Exceptionally heavy rains have devastated parts of central and eastern Europe, claiming over a dozen lives and causing mass evacuations, write Marton Dunai and Raphael Minder.

Context: Since the weekend, storm Boris has brought intense rain, burst dams and wreaked havoc in countries including Poland, Czech Republic, Austria and Romania. Hundreds of thousands of people have evacuated their homes, and some governments have deployed their military to help with the rescue efforts and reinforce river banks.

Some towns on either side of the border between Poland and the Czech Republic have been submerged, as well as in eastern Romania. Parts of Vienna and Bratislava, both on the Danube, were also flooded, with authorities warning that river levels could rise further.

The total death toll has risen to at least 16 — including an Austrian fireman who was part of the rescue efforts — and is expected to increase further. Czech authorities said yesterday that seven people were still missing.

Romanian President Klaus Iohannis said that this latest natural disaster showed that “we are again facing the effects of climate change, which are increasingly present on the European continent, with dramatic consequences”.

In Poland, Prime Minister Donald Tusk announced that 1bn zloty (€235mn) would be allocated for victims, while Warsaw will also ask for EU emergency funding.

Hungarian Prime Minister Viktor Orbán cancelled a trip yesterday to Strasbourg to speak at the European parliament, depriving it of a much expected showdown with Hungarian opposition leader Péter Magyar, who cancelled as well.

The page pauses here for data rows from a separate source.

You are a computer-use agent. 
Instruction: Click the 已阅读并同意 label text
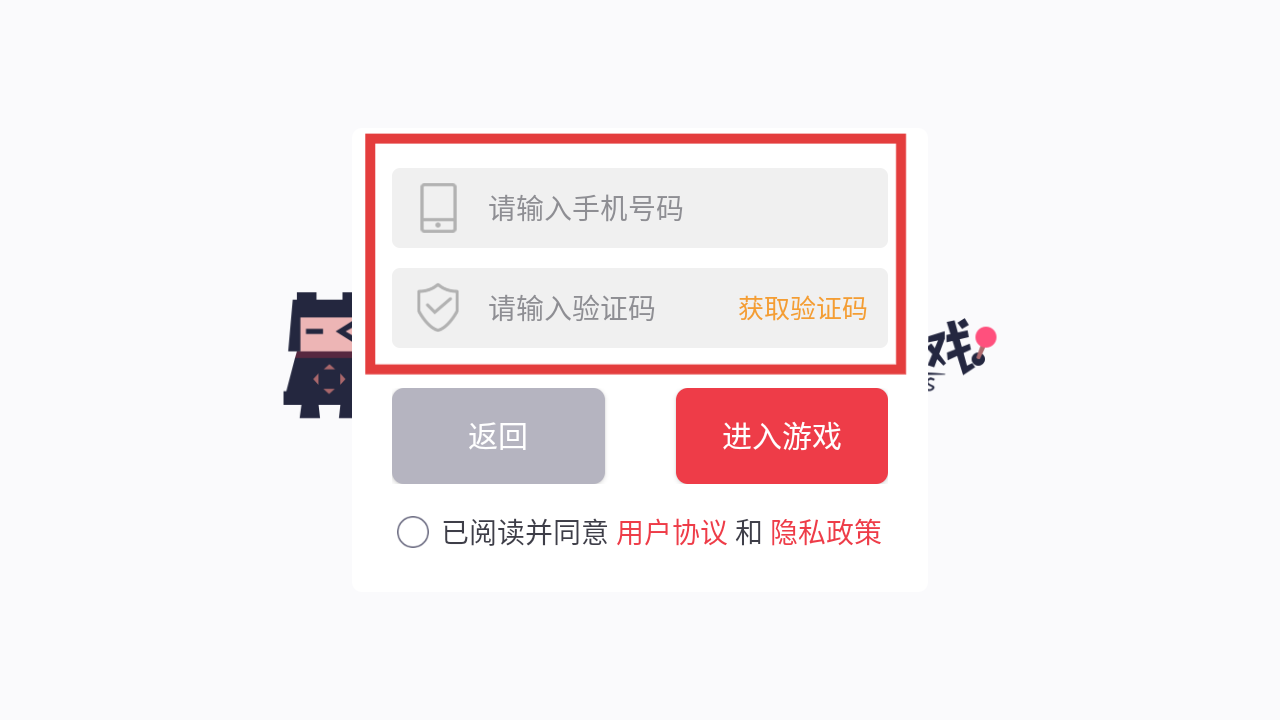click(525, 532)
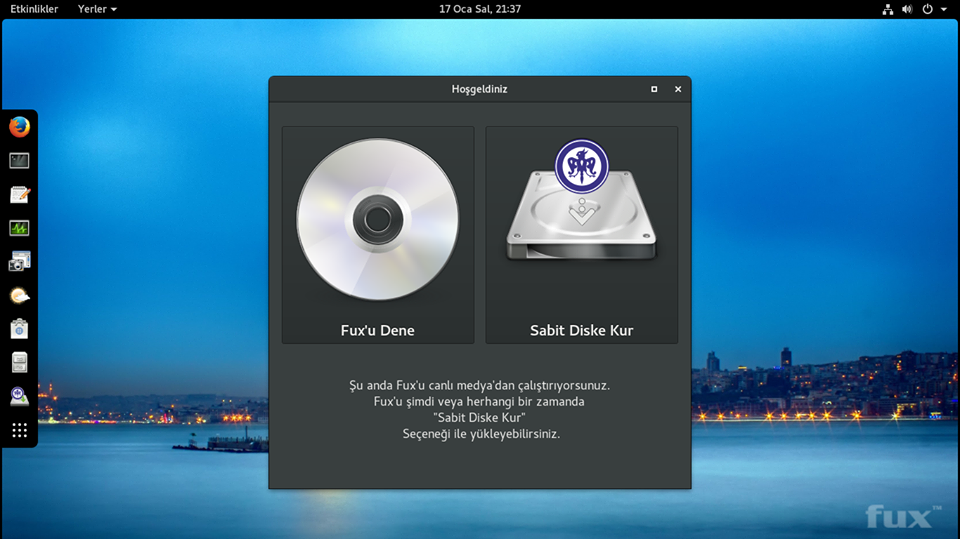Open the text editor notepad icon
Screen dimensions: 960x539
pos(19,194)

Orbán called off all his international trips this week, including to New York and the Vatican, “due to the extreme weather conditions and the ongoing floods in Hungary”, he wrote on X.

What to watch today

  1. European Commission president Ursula von der Leyen presents her new college of commissioners in Strasbourg.

  2. EU chief diplomat Josep Borrell is in the United Arab Emirates.

  3. German foreign minister Annalena Baerbock travels to Moldova.